→ **Work to be completed**
Continue the passage below on Greece's recovery funds and living costs, starting right after its last sentence.

→ **Quoted passage**
======
My first piece of advice is to use these funds in the most efficient way possible to ensure that Greece can grow on its own terms after the RRF expires. It is a path to follow in the future. Why? Because these funds are geared towards investments for the climate and digital transitions, two areas where investment needs to increase.
Once the NextGenerationEU recovery plan is completed and the inflow of funds from the RRF stops, these are the areas that will still need public investment. Obviously, you will need to attract private investment as well. This is the "recipe" for success: invest in green and digital and lay the foundation for more growth tomorrow.
The early debt repayment may signal a fiscal recovery for Greece, but at the same time ordinary citizens will continue to face high costs of living and housing, as well as low wages. What is causing this contrast and how could these negative trends be better addressed?
This issue is not unique to Greece. Unfortunately, the rise in inflation has not been fully offset in most countries. The same is true for housing costs, each country thinks it is its own problem. Unfortunately, it is happening in several countries, and it is not making it easier for people. At the same time, however, it shows that the problems are not due to national political decisions.
======
→ **Information supplied**
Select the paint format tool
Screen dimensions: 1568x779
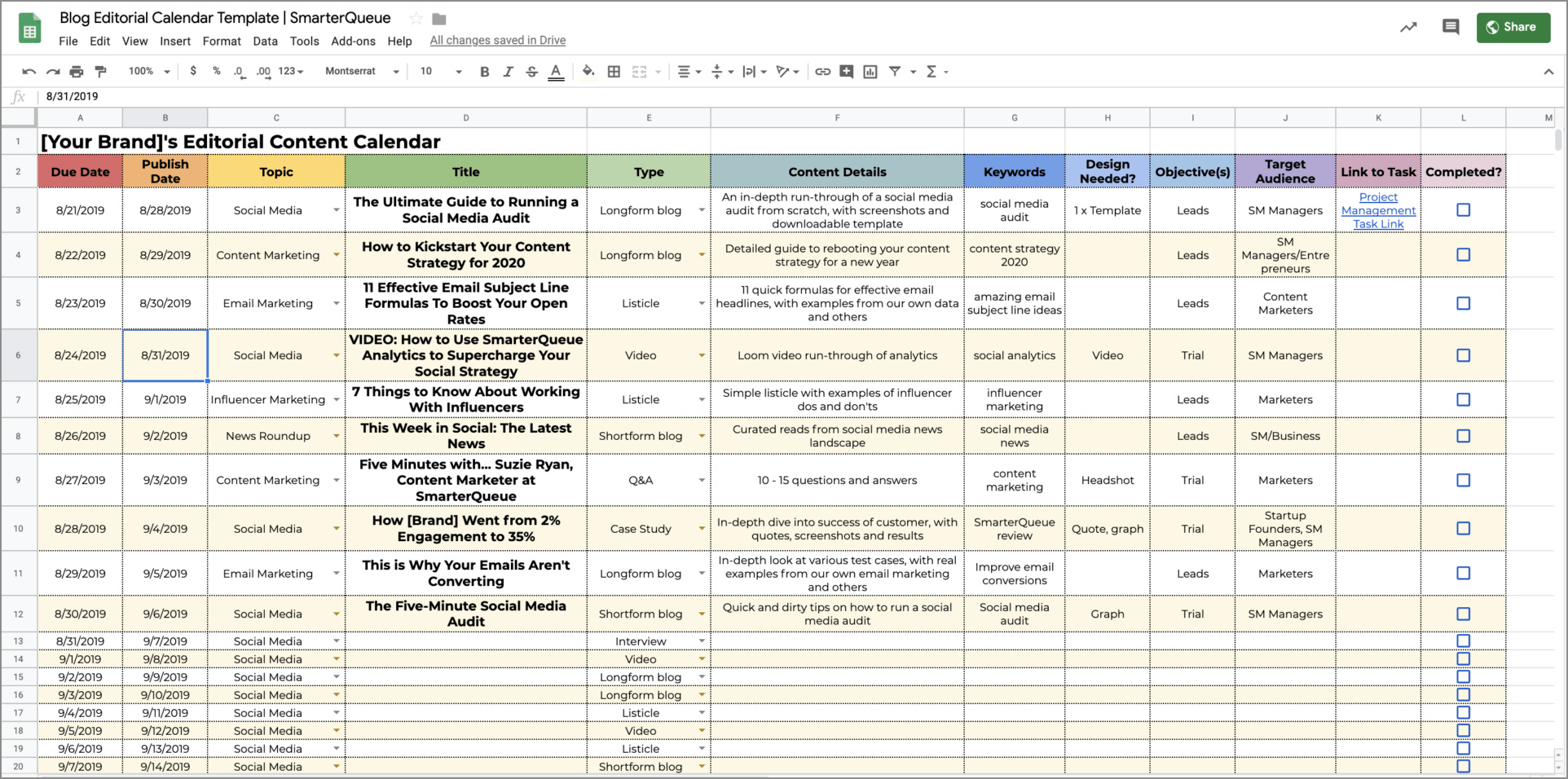101,72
======
→ **Answer for this exercise**
I can understand why someone might not see it as a ‘consolation’ that these problems exist elsewhere, but Greece is fortunately in a situation where the economy is growing relatively fast, and many more people are now working - many of whom did not have a job before – increasing purchasing power for this part of the population.
The priority for all EU countries should be to have the highest possible public investment that crowds in private investment into the areas of the economy that can generate more growth and jobs with higher wages. There are no miracle solutions.